Files
scylladb/docs/in_memory_representation.md
Botond Dénes cf24f4fe30 imr: move documentation to docs/
Where all the other documentation is, and hence where people would be
looking for it.

Signed-off-by: Botond Dénes <bdenes@scylladb.com>
Message-Id: <20191128144612.378244-1-bdenes@scylladb.com>
2019-11-28 16:47:52 +02:00

504 lines
16 KiB
Markdown

# In-Memory Representation
## Introduction
Instances of all C++ objects need to have their size fixed and known at compile
time.
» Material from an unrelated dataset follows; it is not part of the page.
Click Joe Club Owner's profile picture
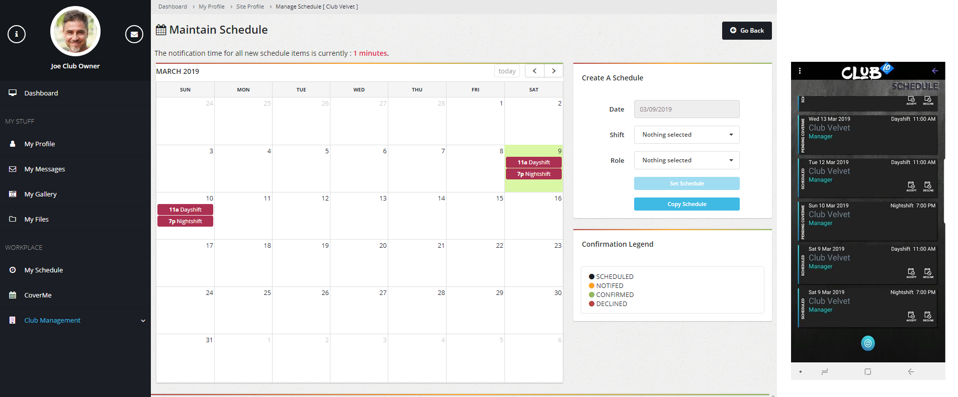Viewport: 958px width, 397px height. click(75, 31)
This is a significant restriction when it comes to minimising the memory
footprint of objects that are kept alive for a long amount of time.
Introducing a serialisation format that allows objects to be of a variable size
enables a range of possible optimisations, but manually writing serialisation
and deserialisation code for all required types would not only be tedious, but
also quite quickly result in an unmaintainable code.
IMR attempts to solve this problem by providing a general infrastructure for
serialisation and deserialisation with a goal of imposing as little limitations
as possible and generating as efficient code as possible.
## Basic concepts
### Contexts
The IMR expects that in many cases multiple objects will share certain
properties in a very predictable way. This can be taken advantage of by not
storing all the information necessary to correctly read IMR objects inside them,
but moving the shared part to an external state.
Fundamental and compound IMR types are designed with this in mind and many of
them require an external context to provide additional information necessary
during deserialisation.
*For example, `imr::buffer<Tag>` doesn't store its size anywhere, but requires
to be provided at deserialisation with a context object that implements
`size_of<Tag>()` member function.*
The IMR itself doesn't care about the source of the information the context
provide. It can come either from an external state that describes properties of
multiple instances of a particular IMR type or the context logic may read parts
of an IMR object itself. It is also worth noting that objects are not tied to
contexts in any way. The user code could use different context object (with
different internal logic) as long as the decisions it makes are the same and
sufficient for that particular use.
*For example, in a structure a `imr::buffer<Tag>` could be preceded by an
integer which determines its size. When a context is created it takes a pointer
to the structure, reads the size field and returns it when asked by the buffer
deserialiser.*
#### Context factories
In many cases a context is going to combine some external state and data stored
in an IMR object to provide information necessary to deserialise it. In order
to make creation of context more convenient context factories were introduced
which are objects that keep the external state and create an actual context
instance when given a pointer to an IMR object.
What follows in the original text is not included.